- [Challenge]: Switch "screenshot" to "screen capture" throughout the data below and give every line again with nothing else changed. Leave the pictures out.

──────── Supplied information ────────

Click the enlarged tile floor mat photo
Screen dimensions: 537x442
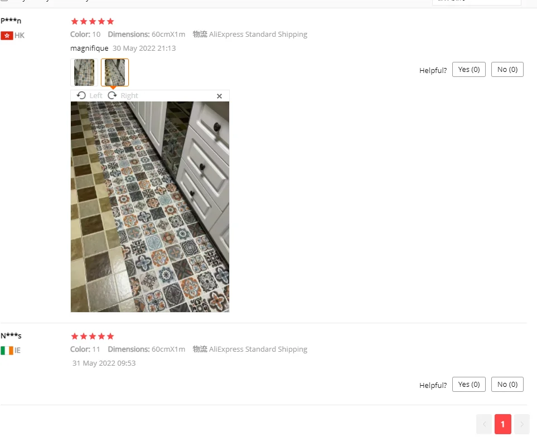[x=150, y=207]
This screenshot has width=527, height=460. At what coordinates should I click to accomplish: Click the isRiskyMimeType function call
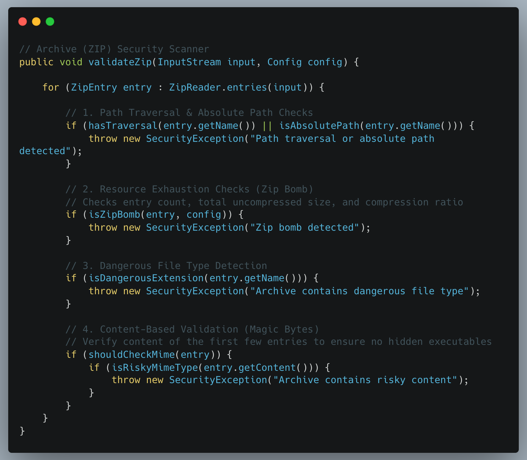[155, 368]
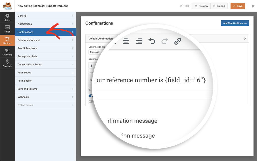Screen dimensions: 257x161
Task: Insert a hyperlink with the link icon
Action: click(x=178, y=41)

────────

- [Expected output]:
Click the enlarged tile floor mat photo
Screen dimensions: 537x442
[x=150, y=207]
This screen capture has width=527, height=460. At what coordinates should I click to accomplish: Click the isRiskyMimeType function call
[155, 368]
Screen dimensions: 257x161
Task: Insert a hyperlink with the link icon
Action: click(x=178, y=41)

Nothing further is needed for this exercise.